Un président qui amnistie tous ses prisonniers politiques. Ce n’est pas une fiction, même si cela y ressemble compte tenu du pays, qui ressemble à s’y méprendre au Gondwana de Mamane sur RFI. Le chef de l’Etat de ce pays épouse presque trait pour trait l’image de «président fondateur». Sauf que le président de la Guinée Equatoriale où la nouvelle est tombée comme une surprise le mercredi 4 juillet est bien un homme en chair et en os. Il a même un nom: Teodoro Obiang Nguema. Vous auriez donc compris pourquoi la décision, en étonne plus d’un, aurait pu prendre l’allure d’un gros poisson d’avril si on ne se trouvait au mois de juillet. Mais l’information est bien vraie. Elle fera sans doute le bonheur de tous ceux qui sont concernés par cette mesure loin d’être inédite, s’il n’existait pas, comme le dénonce l’opposition équato-guinéenne, un large fossé entre le dire et le faire du président Teodoro Obiang Nguema. Pourtant, l’amnistie décrétée par le chef de l’Etat n’est pas partielle. Elle est «totale» et ne s’applique pas qu’aux prisonniers politiques, mais s’étend même à «tous les opposants condamnés ou interdits d’activités», à en croire le décret diffusé par la télévision nationale. Chat échaudé craignant l’eau froide, l’opposition, notamment celle en exil doute encore de cette mesure qui pourtant était une des conditions prioritaires par elle posées, pour participer au dialogue convoqué par le pouvoir pour mi-juillet.
C’est clair, sans être irréversible, le déficit de confiance entre le président équato-guinéen et son peuple est très important. Il a atteint un seuil tel que l’amnistie que l’opposition elle-même a portée comme lutte est devenue réalité mais ne l’enthousiasme pas. Elle semble même s’en méfier, craignant un piège, comme le pense Gabriel Nse Obiang, le chef de Citoyens pour l’Innovation (CI), le principal parti d’opposition en Guinée Equatoriale. A l’instar de Saint Thomas, ce disciple de Jésus qui n’a voulu croire en la résurrection du Christ qu’après avoir mis ses doigts dans ses plaies, les opposants attendent aussi de voir les amnistiés respirer l’air de la liberté avant de croire en la mesure présidentielle.

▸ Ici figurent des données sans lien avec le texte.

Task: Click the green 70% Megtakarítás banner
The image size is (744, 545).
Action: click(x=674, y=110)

Pire, les opposants vivant loin de la patrie mère, n’y croient même pas. Severo Moto, le leader du Parti du Progrès ne compte pas remettre les pieds en Guinée Equatoriale sur la base de ce décret pris par le chef de l’Etat. M. Moto, président du gouvernement en exil, attend de voir ce que dira le ministère de la justice de son pays et surtout de savoir si lui figure sur la liste des «heureux» bénéficiaires de la «clémence» de celui qui a en horreur les opposants à son régime. C’est donc certain, le dialogue national enregistre déjà un absent de taille.

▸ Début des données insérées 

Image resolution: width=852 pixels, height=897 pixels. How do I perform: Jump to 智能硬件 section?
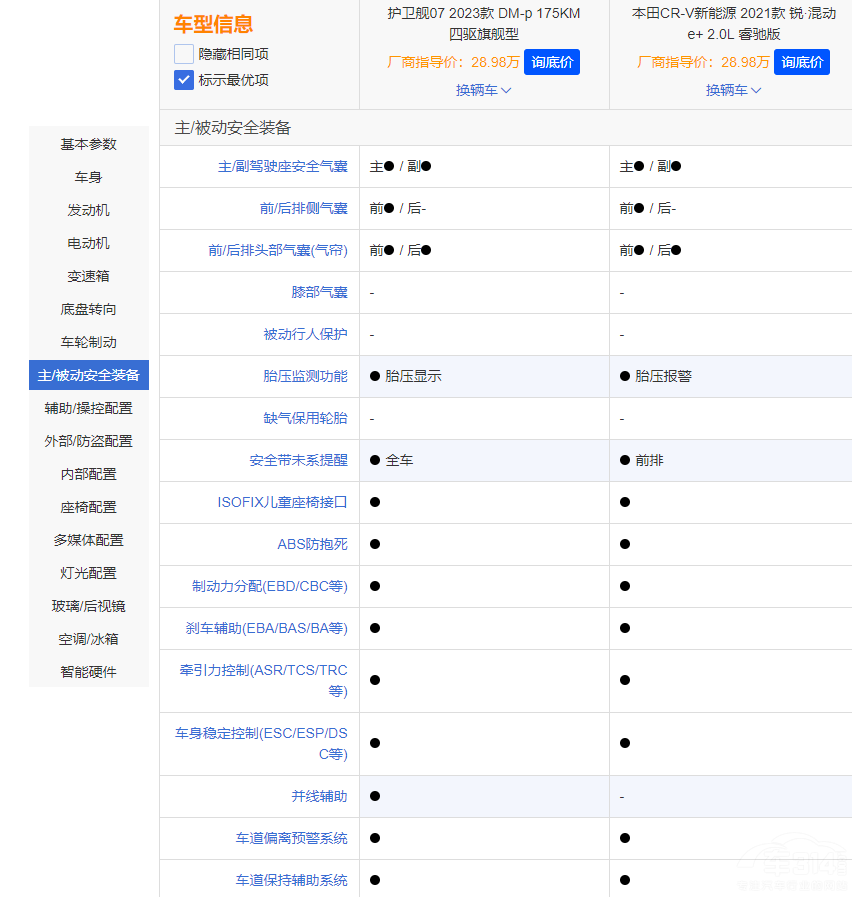[x=89, y=672]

A force donc d’avoir serré l’étau, Teodoro Obiang a visiblement perdu toute crédibilité aux yeux de son opposition. Même le peuple équato-guinéen qui a très peu ou prou d’espace de liberté, attend toujours de goûter à l’air bienfaisant de l’alternance démocratique. En attendant, il vit d’espoir et des mesures spectaculaires de son président qui visiblement se place dans une monarchie de fait. Amnistie total ou piège infaillible? Equation pour opposants équato-guinéens qui ne se font pas d’illusion sur la parole du président Teodoro Obiang Nguema Mbasogo qui cherche juste à se donner un peu d’air et des chances pour la tenue de son dialogue politique.